How can i share my files with you? E-mail? File size too big to upload here.
In addition, I use this lib in window. Haven't do zipping yet.

@1178209138
Copy link
Author

1178209138 commented Nov 1, 2022

@Lecrapouille Ok ,I'll send it soon.
update, It's a file named "hy_yj_zg_sc.zip", about 119MB, sent.

@Lecrapouille
Copy link
Collaborator

Lecrapouille commented Nov 1, 2022

@1178209138 yep there is bottleneck somewhere. I add my benchmark:

Zipper lib:
Zip "The Expanse S4":    206947.200 ms => 3 Minutes 26 Seconds (=-) / 1.2
Unzip "The Expanse S4":  116280.597 ms => 1 Minutes 56 Seconds (--) / 3.4
Zip hy_yj_zg_sc:          16780.517 ms => 16 Seconds           (==) * 1.1
Unzip hy_yj_zg_sc:        94578.933 ms => 1 Minutes 34 Seconds (--) / 8.2

Linux zip tool:
Zip "The Expanse S4":    171211.721 ms => 2 Minutes 51 Seconds (=+)
Unzip "The Expanse S4":   33556.513 ms => 33 Seconds           (++)
Zip hy_yj_zg_sc:          18668.122 ms => 18 Seconds           (==)
Unzip hy_yj_zg_sc:        11414.059 ms => 11 Seconds           (++)

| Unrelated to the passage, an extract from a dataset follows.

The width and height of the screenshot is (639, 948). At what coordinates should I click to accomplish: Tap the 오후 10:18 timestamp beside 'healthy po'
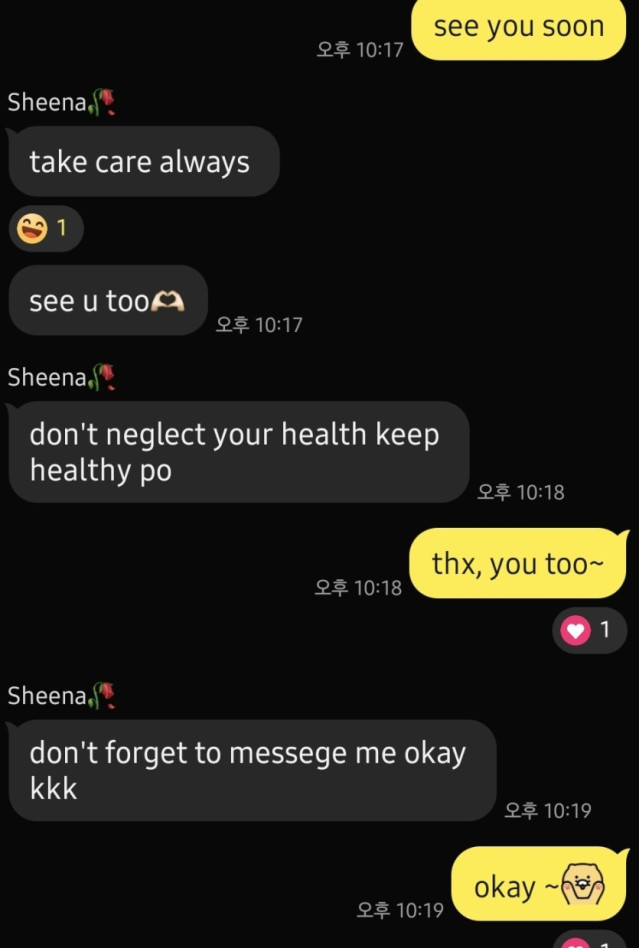click(521, 492)
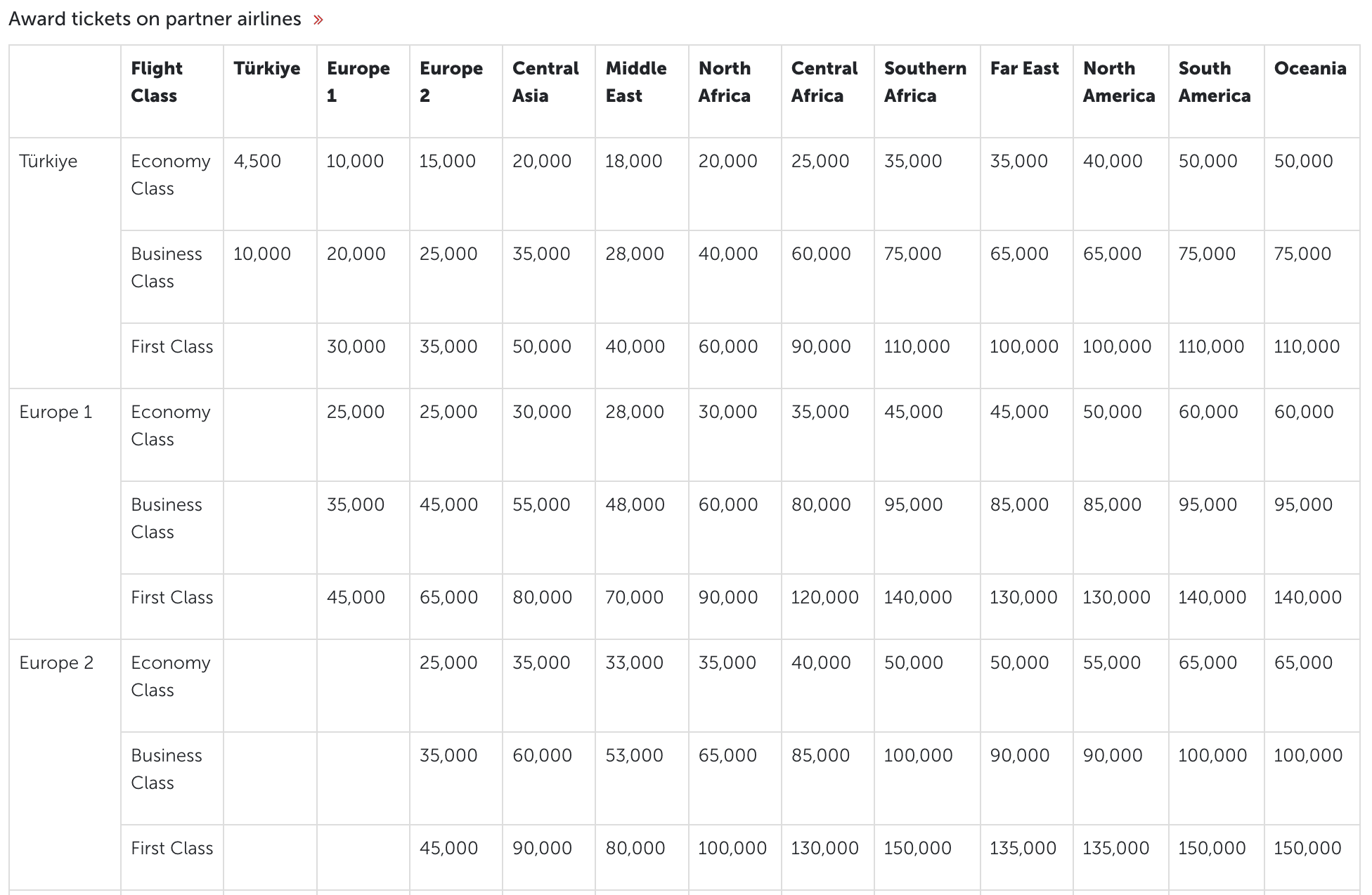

My config: Ryzen 1800x, SSD, 16 GB RAM, only one core is running (Zipper lib and Linux zip tool)

@1178209138
Copy link
Author

@Lecrapouille 1 Minutes 34 Seconds seems acceptable. So this problem is caused by window system?

@Lecrapouille
Copy link
Collaborator

@1178209138 I added my config in the previous message. Ideas:

  • have you SSD or HDD ? This can impact performance.
  • have you compiled the v2.x.y branch (the most up-to-date in terms of fixes but I'm not sure it can compile on Windows).
  • Can you rerun on Linux ?
  • Is Rar multithreaded (you can check CPU loads if one or all cores are 100%).
  • Finally, it takes about one hour to finish unzipping. How many times (approximately) have you needed to unzip ? Really hours ? Or just a way speaking ?

@1178209138
Copy link
Author

1178209138 commented Nov 2, 2022

@Lecrapouille
SSD. I use Rar tool to unzip, and it takes just 10 seconds
I compiled the master code. So you are using v2.x.y branch code?
I don't have Linux environment now.
Rar is not multithreaded, both Rar and zipper got the same CPU loads about 12%.
I just do unzip once. Precisely, it takes about 59 minutes.(using Vistual Studio 2019 debug tool to count).
By the way, I use zipper's debug version(compiled with debug x64), does it maters?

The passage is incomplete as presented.